オーパ・クラフト~~オーパ・クラフトの社長ブログ~~新商品「はねあげフロート」について

新商品「はねあげフロート」について

「はねあげフロート」の開発コンセプト

  • オーパの分割式ボート船体と同様,フロートにあっても,耐久性・耐侯性・柔軟性・軽量性といった卓越した機能と利便性と安全性を高度に鼎立させる。
  • そのために,支える船体にかかる力を十分に検討し,フロート素材,船体との接合方法や接合素材等を構造力学・材料力学の両面で検討する。

これらは、オーパが手がける製品において常に心がけている必須の課題です。このようなこだわりが、何年もの時を経て、商品へと昇華していきます。

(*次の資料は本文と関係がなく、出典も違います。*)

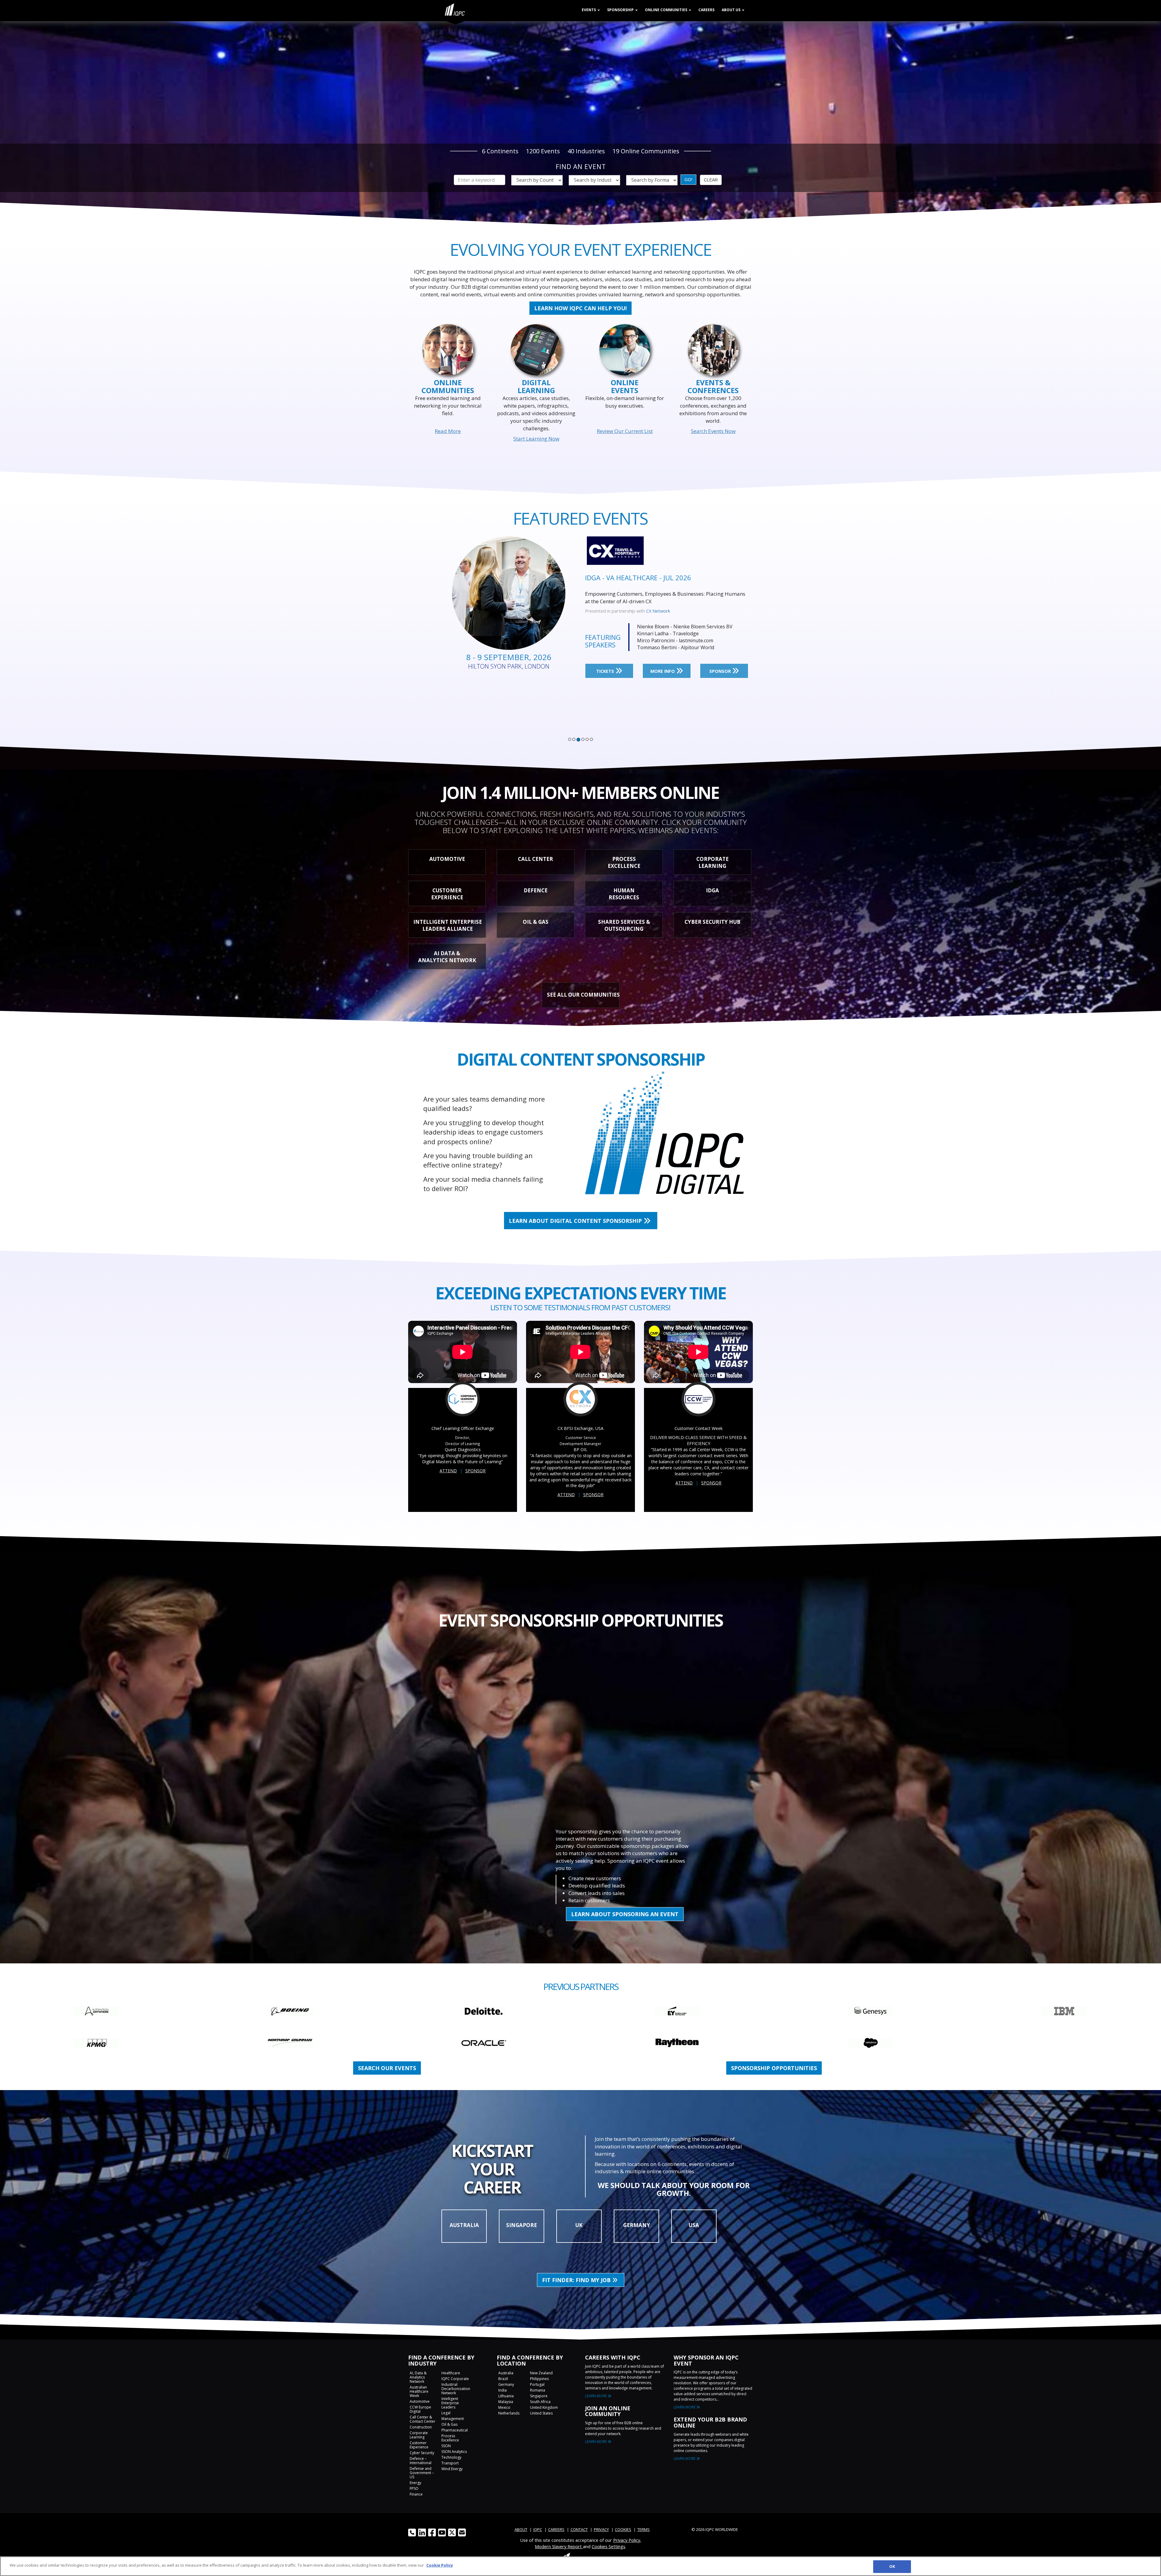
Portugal (537, 2384)
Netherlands (508, 2413)
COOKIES (623, 2529)
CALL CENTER (535, 858)
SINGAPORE (521, 2225)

オーパ・クラフトは、長年、「人命に直接関わる重要保安部分は、各種の強度試験を繰り返した後に、決して他社への製造委託をせずに、自社内できめ細やかな検査体制を構築して製造・販売する」ことを最も大切な柱の一つとしてきました。
より進歩した強度・耐久性を求め、常に試作と設計変更を繰り返し、実際の生産にあっては最新の注意をはらいつつ、新たな検査工程・検査方式を作り出すなど、船体や部品の設計、製造及び検査工程を変革してきました。こうすることで、より一層安心していただける分割ボートをオーナー様のもとへお届けできると信じ、製造スタッフと共に協議を重ねながら、日々生産・品質管理の改善をしております。

「はねあげフロート」の現状

2016年に弊社が発売いたしました業界初の「はねあげフロート」は、おかげさまで大変ご好評をいただいております。
弊社が18年をかけて開発してきた「はねあげフロート」は、最高に便利だからこそ使うことが当たり前となる安心なミニボート必須の装備品として、特別な広告・宣伝をしていないにもかかわらず、固定式ではなく「はねあげフロート」を、との指名注文がほとんどを占めるようになってきました。
その魅力がより多くの方に伝わり、ボートの安全性が高まっていくことがオーパの願いでありますが、この点、ご友人等に勧めてくださった既存ユーザーの皆様に厚くお礼申し上げます。

「はねあげフロート」開発着手の経緯

はねあげフロート」を、小規模企業でありながらも世界に先駆けてでも開発しなければならないと強く意識したのは、固定式フロートの開発に着手した段階からでした。フロートのような安全に関わる装具は、当然のことながら、ユーザー様に実際に使用していただかなければ意味がありません。
しかし、船体の脇にとりつけるフロートは、安全性の向上に非常に貢献するものの、走行時には抵抗となるため、ネジ止め式など手間がかかるものは、すぐに装着率が下がるのではと懸念いたしました。そういうわけで、オーパのフロートは、丈夫で長持ちな素材、豪華クルーザーを何年も守り続けるフェンダーフロートを基本素材とし、ワンタッチ脱着、所要時間10秒以内という世界初の仕組みの固定式フロート「オーパ・クラフト オリジナルフェンダーフロート」をまず開発したのです。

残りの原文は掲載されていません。